Shashwati Chowdhury
Published on: August 17, 2022 at 17:54 IST
The case of an Iranian Christian convert who was denied protection in Germany and could be deported, leaving him susceptible to persecution upon his return to Iran, was rejected by the European Court of Human Rights.
Hassan, a 44-year-old Iranian cabinetmaker whose name has been changed to preserve his identity, is listed as H.H. on official documents. In 2018, he applied for asylum in Germany, however the German government rejected his application.
The Iranian appealed to the Greifswald Administrative Court, which dismissed his case because it is “not particularly likely” that a Muslim would convert after his brother-in-law was killed and his wife was mistreated for converting, according to his advocates at the international legal advocacy group ADF International.
If such events were to take place, according to the Administrative Court, they would have a “deterrent effect” on third parties.
The Iranian government believes that all ethnic Persians are, by definition, Muslims and that all ethnic Persian Christians are “apostates”, according to the persecution watchdog group Open Doors USA. It is illegal to conduct any Christian activity in Iran.
Security forces reportedly stormed Hassan’s family house after learning about their new religion and seized their Bible, passports, books, and computer. Family members fled to Turkey and then Germany.

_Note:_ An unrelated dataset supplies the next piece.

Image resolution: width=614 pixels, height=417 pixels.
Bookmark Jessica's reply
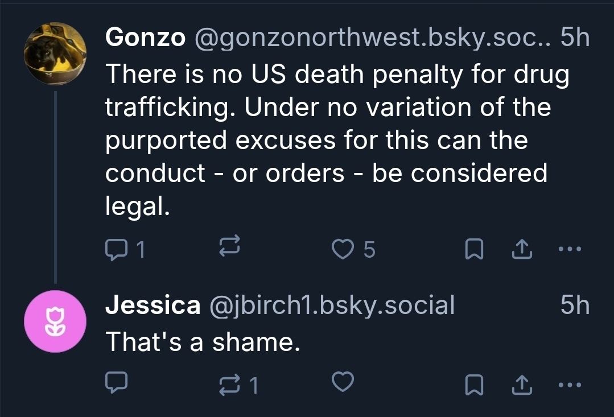coord(475,385)
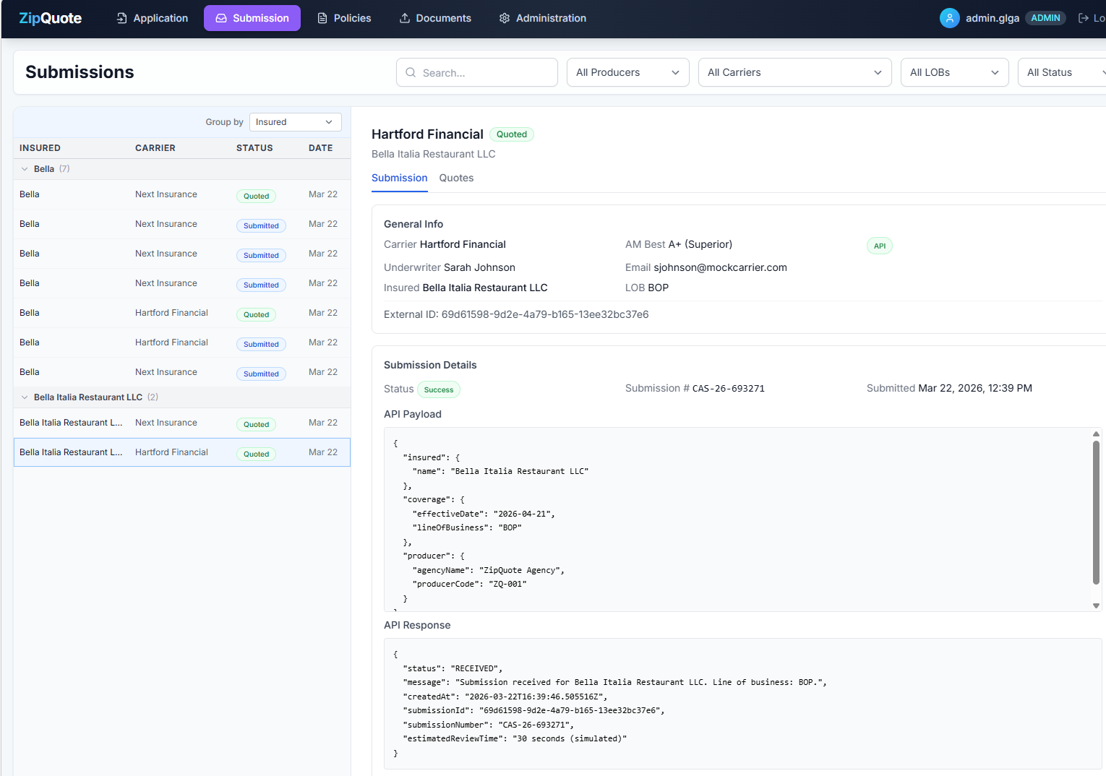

According to Open Doors USA, which tracks persecutors in more than 60 nations, Iranian asylum seekers are frequently accused of feigning conversion.
On the organization’s world watch list of the 50 countries where Christians experience the most severe persecution, the country comes in at number nine.
As the U.S. Commission on International Religious Freedom (USCIRF) reported last August, Iran’s then-President Hassan Rouhani signed changes to Articles 499 and 500 of the nation’s penal code.
The Iranian government utilises its official media to spread “falsehoods and misconceptions” about religious minorities in order to affect public opinion against them, according to a USCIRF research titled “Religious Propaganda in Iran” that was published last month.
As reported by the human rights organisation Article 18 in February, Branch 34 of the Tehran Court of Appeal issued a ruling after the Islamic Republic’s Supreme Court ordered the lower court to review convictions against nine Christian converts last November.
The nine converts who were given five-year prison terms for allegedly “acting against national security” by attending house churches were acquitted by the Iranian appeals court. Additionally, the converts were accused of “promoting Zionist Christianity.”